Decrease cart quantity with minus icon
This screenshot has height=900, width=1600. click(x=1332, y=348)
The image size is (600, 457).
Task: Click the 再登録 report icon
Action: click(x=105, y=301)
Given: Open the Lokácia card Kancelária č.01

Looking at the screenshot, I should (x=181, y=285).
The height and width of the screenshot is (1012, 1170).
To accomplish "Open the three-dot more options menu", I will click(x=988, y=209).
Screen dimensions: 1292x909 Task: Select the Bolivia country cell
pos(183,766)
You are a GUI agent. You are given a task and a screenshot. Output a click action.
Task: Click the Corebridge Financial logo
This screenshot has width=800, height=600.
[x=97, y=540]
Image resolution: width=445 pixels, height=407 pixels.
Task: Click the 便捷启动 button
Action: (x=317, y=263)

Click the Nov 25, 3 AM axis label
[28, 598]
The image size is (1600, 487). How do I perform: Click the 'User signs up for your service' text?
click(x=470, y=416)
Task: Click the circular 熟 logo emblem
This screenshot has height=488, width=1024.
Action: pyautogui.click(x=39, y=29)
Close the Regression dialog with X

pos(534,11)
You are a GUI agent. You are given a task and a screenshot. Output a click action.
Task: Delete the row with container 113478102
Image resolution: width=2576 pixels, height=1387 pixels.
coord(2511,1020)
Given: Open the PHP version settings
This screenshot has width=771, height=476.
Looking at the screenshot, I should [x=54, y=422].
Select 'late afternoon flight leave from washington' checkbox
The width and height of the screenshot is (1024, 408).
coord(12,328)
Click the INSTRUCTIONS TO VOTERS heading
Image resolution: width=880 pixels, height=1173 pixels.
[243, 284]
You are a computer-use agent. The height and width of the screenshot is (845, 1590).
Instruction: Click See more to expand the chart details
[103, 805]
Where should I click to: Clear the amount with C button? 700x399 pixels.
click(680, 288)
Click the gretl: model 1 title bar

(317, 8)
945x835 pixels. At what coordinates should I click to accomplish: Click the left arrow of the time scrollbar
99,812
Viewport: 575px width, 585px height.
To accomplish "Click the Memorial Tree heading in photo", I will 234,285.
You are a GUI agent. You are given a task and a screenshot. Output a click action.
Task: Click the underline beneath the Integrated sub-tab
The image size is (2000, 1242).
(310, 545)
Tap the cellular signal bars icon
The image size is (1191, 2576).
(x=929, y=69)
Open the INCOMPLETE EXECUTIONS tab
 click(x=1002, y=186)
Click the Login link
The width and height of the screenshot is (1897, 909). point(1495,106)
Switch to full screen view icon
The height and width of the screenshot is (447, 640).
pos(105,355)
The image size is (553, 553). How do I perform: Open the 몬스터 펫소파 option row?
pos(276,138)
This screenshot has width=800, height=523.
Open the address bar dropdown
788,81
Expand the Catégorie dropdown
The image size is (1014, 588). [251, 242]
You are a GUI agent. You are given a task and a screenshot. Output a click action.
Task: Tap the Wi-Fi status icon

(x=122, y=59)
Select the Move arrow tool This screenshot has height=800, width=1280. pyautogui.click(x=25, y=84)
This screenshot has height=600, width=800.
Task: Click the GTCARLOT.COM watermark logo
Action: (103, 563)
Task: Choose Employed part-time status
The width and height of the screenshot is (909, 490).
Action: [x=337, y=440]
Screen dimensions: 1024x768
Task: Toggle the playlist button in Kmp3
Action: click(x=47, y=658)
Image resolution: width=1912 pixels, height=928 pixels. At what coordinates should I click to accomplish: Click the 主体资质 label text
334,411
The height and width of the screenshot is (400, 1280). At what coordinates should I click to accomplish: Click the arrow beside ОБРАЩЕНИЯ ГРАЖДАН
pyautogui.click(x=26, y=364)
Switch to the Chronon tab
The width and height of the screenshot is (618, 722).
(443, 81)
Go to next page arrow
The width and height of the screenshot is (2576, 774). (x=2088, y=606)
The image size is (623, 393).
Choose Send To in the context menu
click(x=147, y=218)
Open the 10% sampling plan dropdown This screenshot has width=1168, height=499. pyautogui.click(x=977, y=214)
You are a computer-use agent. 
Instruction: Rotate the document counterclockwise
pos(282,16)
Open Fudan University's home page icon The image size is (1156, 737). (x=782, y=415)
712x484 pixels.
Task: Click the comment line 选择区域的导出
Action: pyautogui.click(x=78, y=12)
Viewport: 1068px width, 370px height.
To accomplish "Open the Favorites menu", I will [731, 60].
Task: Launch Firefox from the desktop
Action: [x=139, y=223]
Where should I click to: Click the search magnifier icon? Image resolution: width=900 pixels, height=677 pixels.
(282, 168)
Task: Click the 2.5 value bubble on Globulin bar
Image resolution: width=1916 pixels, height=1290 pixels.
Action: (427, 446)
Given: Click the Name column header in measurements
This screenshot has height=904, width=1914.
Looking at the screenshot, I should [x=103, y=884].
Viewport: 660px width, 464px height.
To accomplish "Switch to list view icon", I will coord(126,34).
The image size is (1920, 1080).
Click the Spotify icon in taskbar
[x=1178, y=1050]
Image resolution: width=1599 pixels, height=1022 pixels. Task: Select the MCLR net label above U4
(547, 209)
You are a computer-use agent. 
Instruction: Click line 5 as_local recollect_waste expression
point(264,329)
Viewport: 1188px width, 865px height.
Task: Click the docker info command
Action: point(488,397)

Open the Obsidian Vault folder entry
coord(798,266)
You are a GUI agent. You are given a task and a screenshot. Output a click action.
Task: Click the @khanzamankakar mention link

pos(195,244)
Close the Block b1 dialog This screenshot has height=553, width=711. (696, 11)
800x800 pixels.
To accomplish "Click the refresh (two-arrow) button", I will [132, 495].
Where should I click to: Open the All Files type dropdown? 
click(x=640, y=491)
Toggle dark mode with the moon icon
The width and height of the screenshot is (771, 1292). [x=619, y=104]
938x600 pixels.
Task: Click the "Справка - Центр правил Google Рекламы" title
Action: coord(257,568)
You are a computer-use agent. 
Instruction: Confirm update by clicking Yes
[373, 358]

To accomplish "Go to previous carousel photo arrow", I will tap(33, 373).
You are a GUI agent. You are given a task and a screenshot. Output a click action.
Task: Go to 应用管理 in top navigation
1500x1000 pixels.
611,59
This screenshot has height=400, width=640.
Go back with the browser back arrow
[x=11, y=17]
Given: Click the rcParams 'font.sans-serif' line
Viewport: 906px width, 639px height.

====

DIRECTIONS FOR THIS TASK: Keep every word the same. Retype all the material.

REPLY TO THE EXERCISE:
Decrease cart quantity with minus icon
This screenshot has height=900, width=1600. click(x=1332, y=348)
The image size is (600, 457).
Task: Click the 再登録 report icon
Action: click(x=105, y=301)
Given: Open the Lokácia card Kancelária č.01

Looking at the screenshot, I should (x=181, y=285).
The height and width of the screenshot is (1012, 1170).
To accomplish "Open the three-dot more options menu", I will click(x=988, y=209).
Screen dimensions: 1292x909 Task: Select the Bolivia country cell
pos(183,766)
You are a GUI agent. You are given a task and a screenshot. Output a click action.
Task: Click the Corebridge Financial logo
This screenshot has width=800, height=600.
[x=97, y=540]
Image resolution: width=445 pixels, height=407 pixels.
Task: Click the 便捷启动 button
Action: (x=317, y=263)

Click the Nov 25, 3 AM axis label
[28, 598]
The image size is (1600, 487). How do I perform: Click the 'User signs up for your service' text?
click(x=470, y=416)
Task: Click the circular 熟 logo emblem
This screenshot has height=488, width=1024.
Action: pyautogui.click(x=39, y=29)
Close the Regression dialog with X

pos(534,11)
You are a GUI agent. You are given a task and a screenshot. Output a click action.
Task: Delete the row with container 113478102
Image resolution: width=2576 pixels, height=1387 pixels.
coord(2511,1020)
Given: Open the PHP version settings
This screenshot has width=771, height=476.
Looking at the screenshot, I should [x=54, y=422].
Select 'late afternoon flight leave from washington' checkbox
The width and height of the screenshot is (1024, 408).
coord(12,328)
Click the INSTRUCTIONS TO VOTERS heading
Image resolution: width=880 pixels, height=1173 pixels.
[243, 284]
You are a computer-use agent. The height and width of the screenshot is (845, 1590).
Instruction: Click See more to expand the chart details
[103, 805]
Where should I click to: Clear the amount with C button? 700x399 pixels.
click(680, 288)
Click the gretl: model 1 title bar

(317, 8)
945x835 pixels. At what coordinates should I click to accomplish: Click the left arrow of the time scrollbar
99,812
Viewport: 575px width, 585px height.
To accomplish "Click the Memorial Tree heading in photo", I will 234,285.
You are a GUI agent. You are given a task and a screenshot. Output a click action.
Task: Click the underline beneath the Integrated sub-tab
The image size is (2000, 1242).
(310, 545)
Tap the cellular signal bars icon
The image size is (1191, 2576).
(x=929, y=69)
Open the INCOMPLETE EXECUTIONS tab
 click(x=1002, y=186)
Click the Login link
The width and height of the screenshot is (1897, 909). point(1495,106)
Switch to full screen view icon
The height and width of the screenshot is (447, 640).
pos(105,355)
The image size is (553, 553). How do I perform: Open the 몬스터 펫소파 option row?
pos(276,138)
This screenshot has width=800, height=523.
Open the address bar dropdown
788,81
Expand the Catégorie dropdown
The image size is (1014, 588). [251, 242]
You are a GUI agent. You are given a task and a screenshot. Output a click action.
Task: Tap the Wi-Fi status icon

(x=122, y=59)
Select the Move arrow tool This screenshot has height=800, width=1280. pyautogui.click(x=25, y=84)
This screenshot has height=600, width=800.
Task: Click the GTCARLOT.COM watermark logo
Action: (103, 563)
Task: Choose Employed part-time status
The width and height of the screenshot is (909, 490).
Action: [x=337, y=440]
Screen dimensions: 1024x768
Task: Toggle the playlist button in Kmp3
Action: click(x=47, y=658)
Image resolution: width=1912 pixels, height=928 pixels. At what coordinates should I click to accomplish: Click the 主体资质 label text
334,411
The height and width of the screenshot is (400, 1280). At what coordinates should I click to accomplish: Click the arrow beside ОБРАЩЕНИЯ ГРАЖДАН
pyautogui.click(x=26, y=364)
Switch to the Chronon tab
The width and height of the screenshot is (618, 722).
(443, 81)
Go to next page arrow
The width and height of the screenshot is (2576, 774). (x=2088, y=606)
The image size is (623, 393).
Choose Send To in the context menu
click(x=147, y=218)
Open the 10% sampling plan dropdown This screenshot has width=1168, height=499. pyautogui.click(x=977, y=214)
You are a computer-use agent. 
Instruction: Rotate the document counterclockwise
pos(282,16)
Open Fudan University's home page icon The image size is (1156, 737). (x=782, y=415)
712x484 pixels.
Task: Click the comment line 选择区域的导出
Action: pyautogui.click(x=78, y=12)
Viewport: 1068px width, 370px height.
To accomplish "Open the Favorites menu", I will [731, 60].
Task: Launch Firefox from the desktop
Action: [x=139, y=223]
Where should I click to: Click the search magnifier icon? Image resolution: width=900 pixels, height=677 pixels.
(282, 168)
Task: Click the 2.5 value bubble on Globulin bar
Image resolution: width=1916 pixels, height=1290 pixels.
Action: (427, 446)
Given: Click the Name column header in measurements
This screenshot has height=904, width=1914.
Looking at the screenshot, I should [x=103, y=884].
Viewport: 660px width, 464px height.
To accomplish "Switch to list view icon", I will coord(126,34).
The image size is (1920, 1080).
Click the Spotify icon in taskbar
[x=1178, y=1050]
Image resolution: width=1599 pixels, height=1022 pixels. Task: Select the MCLR net label above U4
(547, 209)
You are a computer-use agent. 
Instruction: Click line 5 as_local recollect_waste expression
point(264,329)
Viewport: 1188px width, 865px height.
Task: Click the docker info command
Action: point(488,397)

Open the Obsidian Vault folder entry
coord(798,266)
You are a GUI agent. You are given a task and a screenshot. Output a click action.
Task: Click the @khanzamankakar mention link

pos(195,244)
Close the Block b1 dialog This screenshot has height=553, width=711. (696, 11)
800x800 pixels.
To accomplish "Click the refresh (two-arrow) button", I will [132, 495].
Where should I click to: Open the All Files type dropdown? 
click(x=640, y=491)
Toggle dark mode with the moon icon
The width and height of the screenshot is (771, 1292). [x=619, y=104]
938x600 pixels.
Task: Click the "Справка - Центр правил Google Рекламы" title
Action: coord(257,568)
You are a computer-use agent. 
Instruction: Confirm update by clicking Yes
[373, 358]

To accomplish "Go to previous carousel photo arrow", I will tap(33, 373).
You are a GUI agent. You are given a task and a screenshot. Output a click action.
Task: Go to 应用管理 in top navigation
1500x1000 pixels.
611,59
This screenshot has height=400, width=640.
Go back with the browser back arrow
[x=11, y=17]
Given: Click the rcParams 'font.sans-serif' line
Viewport: 906px width, 639px height.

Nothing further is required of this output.